START AVAILABLE DATA
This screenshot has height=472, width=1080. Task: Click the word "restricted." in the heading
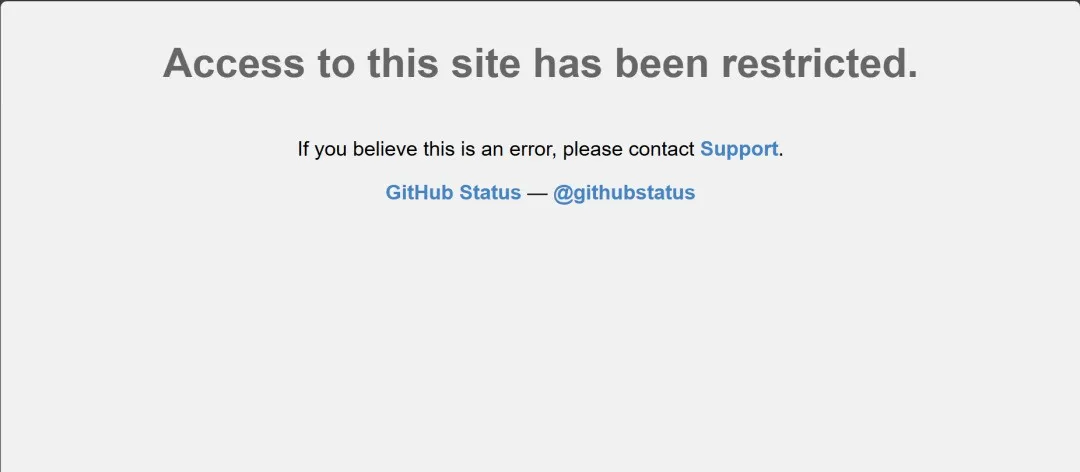[820, 63]
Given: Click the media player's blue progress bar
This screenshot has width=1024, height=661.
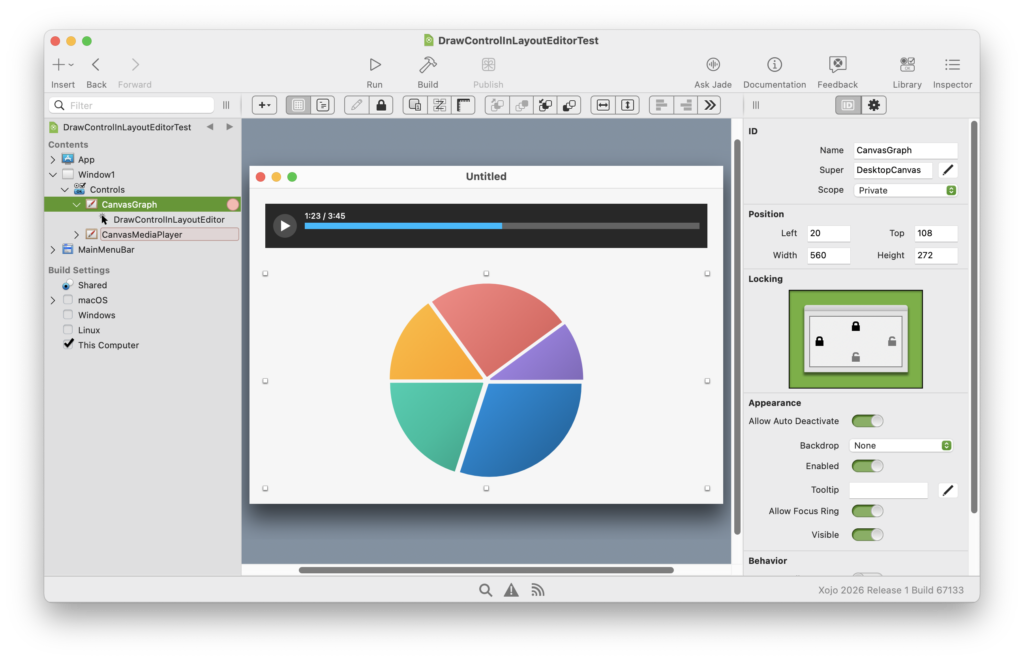Looking at the screenshot, I should coord(403,226).
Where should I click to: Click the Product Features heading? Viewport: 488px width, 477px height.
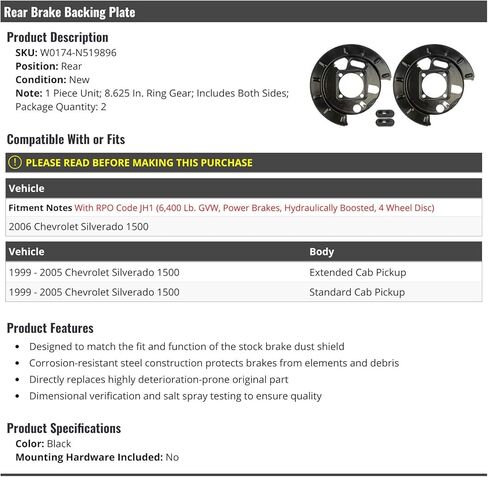[x=50, y=328]
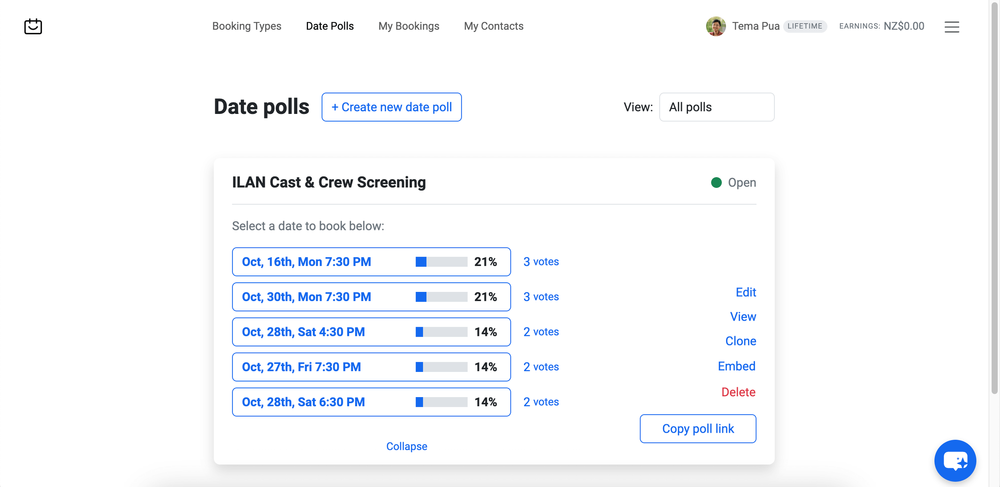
END AVAILABLE DATA
**EXERCISE DETAILS**
Give back, exactly and with nothing added, the lines from the line with "This screenshot has width=1024, height=661." through the final line of the data, both included; leave pictures out.

**RESPONSE BOX**
This screenshot has width=1024, height=661.
Looking at the screenshot, I should coord(403,226).
Where should I click to: Click the Product Features heading? Viewport: 488px width, 477px height.
[x=50, y=328]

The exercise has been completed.